It was for
Maisie's education in short that, as she often repeated, she closed her
door--closed it to the gentlemen who used to flock there in such numbers
and whom her husband's practical desertion of her would have made it a
course of the highest indelicacy to receive. Maisie was familiar from of
old with the principle at least of the care that a woman, as Mrs. Beale
phrased it, attractive and exposed must take of her "character," and was
duly impressed with the rigour of her stepmother's scruples.
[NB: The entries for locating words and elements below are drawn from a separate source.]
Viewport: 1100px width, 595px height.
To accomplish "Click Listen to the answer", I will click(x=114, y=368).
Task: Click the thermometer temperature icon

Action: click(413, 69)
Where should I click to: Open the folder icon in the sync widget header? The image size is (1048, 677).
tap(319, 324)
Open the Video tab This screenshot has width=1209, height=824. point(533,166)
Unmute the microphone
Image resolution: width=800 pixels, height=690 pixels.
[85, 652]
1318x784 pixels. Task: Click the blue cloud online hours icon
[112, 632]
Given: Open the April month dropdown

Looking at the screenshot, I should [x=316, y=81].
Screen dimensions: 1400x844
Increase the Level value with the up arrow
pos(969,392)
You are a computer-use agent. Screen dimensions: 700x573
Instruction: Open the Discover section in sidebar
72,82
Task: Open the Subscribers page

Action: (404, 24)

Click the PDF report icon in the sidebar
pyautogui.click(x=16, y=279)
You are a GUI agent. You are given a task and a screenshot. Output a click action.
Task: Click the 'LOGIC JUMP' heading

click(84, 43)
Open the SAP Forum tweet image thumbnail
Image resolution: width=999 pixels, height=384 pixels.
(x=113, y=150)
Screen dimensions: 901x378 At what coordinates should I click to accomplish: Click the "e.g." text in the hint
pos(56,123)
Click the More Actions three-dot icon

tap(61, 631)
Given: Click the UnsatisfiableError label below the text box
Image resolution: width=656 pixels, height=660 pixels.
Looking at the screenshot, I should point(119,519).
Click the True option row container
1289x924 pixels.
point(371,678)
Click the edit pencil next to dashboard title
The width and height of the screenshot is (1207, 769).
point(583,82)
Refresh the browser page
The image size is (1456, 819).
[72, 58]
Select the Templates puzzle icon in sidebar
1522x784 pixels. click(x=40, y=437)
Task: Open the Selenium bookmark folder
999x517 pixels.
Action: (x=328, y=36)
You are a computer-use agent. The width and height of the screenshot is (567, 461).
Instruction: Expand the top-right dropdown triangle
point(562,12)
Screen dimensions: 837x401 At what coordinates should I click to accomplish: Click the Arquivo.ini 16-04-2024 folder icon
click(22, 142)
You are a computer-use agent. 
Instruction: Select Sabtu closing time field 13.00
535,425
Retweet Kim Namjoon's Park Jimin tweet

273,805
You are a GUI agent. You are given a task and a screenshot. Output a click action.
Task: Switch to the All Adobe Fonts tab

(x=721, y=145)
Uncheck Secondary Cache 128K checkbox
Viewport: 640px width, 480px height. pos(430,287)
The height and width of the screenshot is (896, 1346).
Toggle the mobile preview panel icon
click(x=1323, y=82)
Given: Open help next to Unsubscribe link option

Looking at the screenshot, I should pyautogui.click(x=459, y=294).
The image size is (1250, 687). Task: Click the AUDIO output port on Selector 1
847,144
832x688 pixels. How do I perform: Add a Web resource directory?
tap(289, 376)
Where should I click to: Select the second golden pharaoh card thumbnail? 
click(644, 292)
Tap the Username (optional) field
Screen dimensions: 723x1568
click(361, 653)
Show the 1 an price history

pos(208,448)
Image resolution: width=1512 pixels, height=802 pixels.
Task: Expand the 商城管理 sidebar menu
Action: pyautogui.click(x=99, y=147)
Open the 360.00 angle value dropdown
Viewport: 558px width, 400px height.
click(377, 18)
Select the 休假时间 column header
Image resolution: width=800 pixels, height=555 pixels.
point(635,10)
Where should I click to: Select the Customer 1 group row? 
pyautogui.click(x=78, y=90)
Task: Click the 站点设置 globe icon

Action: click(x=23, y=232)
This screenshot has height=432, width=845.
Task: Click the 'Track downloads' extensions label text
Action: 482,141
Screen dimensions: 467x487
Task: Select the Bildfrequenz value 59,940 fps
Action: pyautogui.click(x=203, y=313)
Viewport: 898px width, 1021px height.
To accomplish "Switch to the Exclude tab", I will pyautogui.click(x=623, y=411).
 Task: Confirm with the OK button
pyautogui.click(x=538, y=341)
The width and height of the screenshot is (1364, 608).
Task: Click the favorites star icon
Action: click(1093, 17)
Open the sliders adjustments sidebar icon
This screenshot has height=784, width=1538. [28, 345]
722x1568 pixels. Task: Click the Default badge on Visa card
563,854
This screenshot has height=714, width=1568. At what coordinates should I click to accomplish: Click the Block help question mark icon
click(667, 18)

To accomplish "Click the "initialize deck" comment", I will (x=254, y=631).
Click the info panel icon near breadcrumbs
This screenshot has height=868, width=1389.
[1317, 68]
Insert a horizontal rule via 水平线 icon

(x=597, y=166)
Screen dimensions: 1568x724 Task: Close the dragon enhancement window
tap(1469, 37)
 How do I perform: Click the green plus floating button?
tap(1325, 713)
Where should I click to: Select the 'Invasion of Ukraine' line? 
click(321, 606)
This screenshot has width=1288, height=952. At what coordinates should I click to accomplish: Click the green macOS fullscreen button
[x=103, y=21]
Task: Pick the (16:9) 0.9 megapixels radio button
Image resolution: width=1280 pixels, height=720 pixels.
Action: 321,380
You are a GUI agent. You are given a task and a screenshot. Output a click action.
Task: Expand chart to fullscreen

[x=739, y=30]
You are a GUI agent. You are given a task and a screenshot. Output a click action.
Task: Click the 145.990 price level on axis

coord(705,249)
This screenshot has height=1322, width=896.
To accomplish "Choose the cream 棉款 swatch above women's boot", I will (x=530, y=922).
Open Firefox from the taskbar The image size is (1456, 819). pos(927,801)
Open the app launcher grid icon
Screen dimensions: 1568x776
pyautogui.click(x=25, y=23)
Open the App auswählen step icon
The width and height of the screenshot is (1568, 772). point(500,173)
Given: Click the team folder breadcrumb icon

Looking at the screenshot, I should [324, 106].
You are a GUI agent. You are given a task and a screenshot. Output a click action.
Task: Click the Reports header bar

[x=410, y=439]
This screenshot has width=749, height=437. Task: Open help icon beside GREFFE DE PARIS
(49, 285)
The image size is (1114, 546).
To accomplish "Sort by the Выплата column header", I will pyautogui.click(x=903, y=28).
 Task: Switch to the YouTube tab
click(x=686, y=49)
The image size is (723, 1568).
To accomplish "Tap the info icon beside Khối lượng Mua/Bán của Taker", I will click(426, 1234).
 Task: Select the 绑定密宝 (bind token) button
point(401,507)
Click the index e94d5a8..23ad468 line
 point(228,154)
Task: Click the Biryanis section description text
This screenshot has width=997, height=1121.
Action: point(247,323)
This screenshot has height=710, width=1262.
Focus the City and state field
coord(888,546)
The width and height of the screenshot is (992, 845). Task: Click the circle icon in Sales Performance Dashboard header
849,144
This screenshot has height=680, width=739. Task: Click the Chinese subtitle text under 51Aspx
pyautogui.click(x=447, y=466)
There was
literally no one of the other sex whom she seemed to feel at liberty to
see at home, and when the child risked an enquiry about the ladies who,
one by one, during her own previous period, had been made quite loudly
welcome, Mrs. Beale hastened to inform her that, one by one, they had,
the fiends, been found out, after all, to be awful. If she wished to
know more about them she was recommended to approach her father.
Maisie had, however, at the very moment of this injunction much livelier
curiosities, for the dream of lectures at an institution had at last
become a reality, thanks to Sir Claude's now unbounded energy in
discovering what could be done. It stood out in this connexion that when
you came to look into things in a spirit of earnestness an immense deal
could be done for very little more than your fare in the Underground.
The institution--there was a splendid one in a part of the town but
little known to the child--became, in the glow of such a spirit, a
thrilling place, and the walk to it from the station through Glower
Street (a pronunciation for which Mrs.